Methods INCA32459 was generated using the Merus common light chain Biclonics® platform. LAG-3 and PD-1 Fab panels were generated through immunization of Merus MeMo® mice, and large panels of Biclonics® libraries were screened before optimizing lead candidate molecules.
Results INCA32459 binds with high affinity to both human (KD=0.39 nM) and cynomolgus monkey (KD=0.44 nM) PD-1, and human (KD=1.15 nM) and cynomolgus monkey (KD=0.20 nM) LAG-3, as measured by surface plasmon resonance. The monovalent PD-1 arm of INCA32459 blocks PD-1 with similar potency as a bivalent PD-1 antibody (nivolumab analog) in a PD-1/PD-L1 reporter assay. In a loss-of-function reporter assay where luciferase expression increases upon blockade of both LAG-3 and PD-1, INCA32459 significantly induced luciferase expression to a greater extent than either PD-1 (nivolumab analog) or LAG-3 (relatlimab analog) single agent antibody controls, and greater than PD-1 (nivolumab) and LAG-3 (relatlimab) analog antibodies combined. In 2 human primary immune cell assays, a T-cell exhaustion model using chronically SEB-stimulated peripheral blood mononuclear cells (PBMCs), and an antigen recall assay using CEFT MHCII peptide pool-stimulated PBMCs, INCA32459 treatment resulted in higher interleukin-2 and interferon-y induction, respectively, compared with PD-1 (nivolumab analog) and LAG-3 (relatlimab analog) antibodies combined. In a human MDA-MB-231 breast tumor model in CD34+ humanized NSG mice, INCA32459 treatment decreased tumor growth compared with a combination of PD-1 (pembrolizumab) and LAG-3 (relatlimab analog) antibodies. Pharmacodynamic analysis in mice demonstrated a dose-dependent increase in receptor occupancy at 1 and 10 mg/kg. Pharmacokinetic characterization of INCA32459 in cynomolgus monkeys after a single IV infusion at 3 and 30 mg/kg demonstrated an average clearance, steady-state volume of distribution, and mean residence time of 0.515 mL/h/kg, 74.1 mL/kg, and 144 h, respectively.
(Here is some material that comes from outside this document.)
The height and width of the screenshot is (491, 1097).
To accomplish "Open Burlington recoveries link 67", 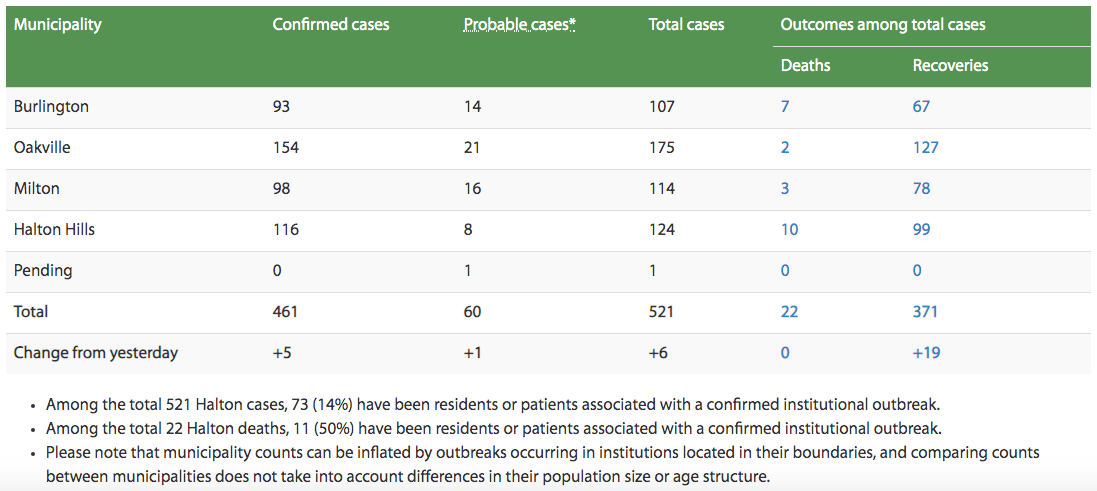I will [921, 107].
Conclusions We have developed INCA32459, a potent dual inhibitor of PD-1 and LAG-3 in preclinical models, which induces activation of exhausted T cells to a greater extent than a combination of bivalent monospecific antibodies targeting PD-1 (nivolumab analog) and LAG-3 (relatlimab analog). These data support the clinical evaluation of INCA32459, and a phase 1 study in cancer patients is underway.